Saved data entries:

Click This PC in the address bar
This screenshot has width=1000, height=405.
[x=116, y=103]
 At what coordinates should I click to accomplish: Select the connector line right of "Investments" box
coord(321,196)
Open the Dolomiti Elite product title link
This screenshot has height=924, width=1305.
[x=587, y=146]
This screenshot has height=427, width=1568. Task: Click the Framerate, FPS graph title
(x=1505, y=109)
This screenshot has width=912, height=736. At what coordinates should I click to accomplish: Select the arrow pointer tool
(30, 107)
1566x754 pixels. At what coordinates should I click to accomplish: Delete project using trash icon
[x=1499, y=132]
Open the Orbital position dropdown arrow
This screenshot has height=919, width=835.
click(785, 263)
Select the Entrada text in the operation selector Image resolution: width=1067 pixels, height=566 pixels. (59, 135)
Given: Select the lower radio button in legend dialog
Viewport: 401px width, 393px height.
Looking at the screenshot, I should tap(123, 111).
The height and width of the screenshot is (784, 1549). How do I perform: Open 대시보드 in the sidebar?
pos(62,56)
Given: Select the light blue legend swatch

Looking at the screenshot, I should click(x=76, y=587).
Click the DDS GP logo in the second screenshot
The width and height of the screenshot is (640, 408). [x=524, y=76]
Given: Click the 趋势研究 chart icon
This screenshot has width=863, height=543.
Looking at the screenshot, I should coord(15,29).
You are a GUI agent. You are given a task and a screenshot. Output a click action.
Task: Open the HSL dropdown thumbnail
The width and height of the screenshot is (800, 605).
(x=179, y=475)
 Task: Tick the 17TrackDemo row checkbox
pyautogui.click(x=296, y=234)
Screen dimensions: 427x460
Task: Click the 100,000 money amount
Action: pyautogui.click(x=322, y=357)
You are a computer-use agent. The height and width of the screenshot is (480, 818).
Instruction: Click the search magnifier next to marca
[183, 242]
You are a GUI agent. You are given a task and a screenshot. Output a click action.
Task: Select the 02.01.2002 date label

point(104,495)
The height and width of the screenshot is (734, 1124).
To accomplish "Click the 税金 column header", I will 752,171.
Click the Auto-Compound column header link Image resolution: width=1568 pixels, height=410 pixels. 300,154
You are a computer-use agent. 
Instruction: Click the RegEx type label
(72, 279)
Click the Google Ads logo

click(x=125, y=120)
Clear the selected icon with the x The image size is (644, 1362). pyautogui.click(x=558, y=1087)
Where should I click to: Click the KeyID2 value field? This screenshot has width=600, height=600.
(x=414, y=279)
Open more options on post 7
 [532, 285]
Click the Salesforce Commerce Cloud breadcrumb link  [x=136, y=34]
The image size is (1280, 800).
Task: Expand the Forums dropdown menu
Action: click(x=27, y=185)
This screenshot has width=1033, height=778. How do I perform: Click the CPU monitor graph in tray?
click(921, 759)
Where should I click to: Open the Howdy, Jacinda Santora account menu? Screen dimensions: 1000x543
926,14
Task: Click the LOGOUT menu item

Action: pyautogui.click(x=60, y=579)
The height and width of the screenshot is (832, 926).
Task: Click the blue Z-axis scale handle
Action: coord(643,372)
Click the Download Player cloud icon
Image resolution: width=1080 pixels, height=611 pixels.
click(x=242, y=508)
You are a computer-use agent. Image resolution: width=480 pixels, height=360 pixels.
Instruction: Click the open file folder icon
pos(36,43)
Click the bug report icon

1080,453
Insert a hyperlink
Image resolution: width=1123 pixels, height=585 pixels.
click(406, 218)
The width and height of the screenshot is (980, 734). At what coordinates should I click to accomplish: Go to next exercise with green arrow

**Your task:**
Track down all lines above with the string "column" and copy them.

**Exercise answer:**
To accomplish "Click the 税金 column header", I will 752,171.
Click the Auto-Compound column header link Image resolution: width=1568 pixels, height=410 pixels. 300,154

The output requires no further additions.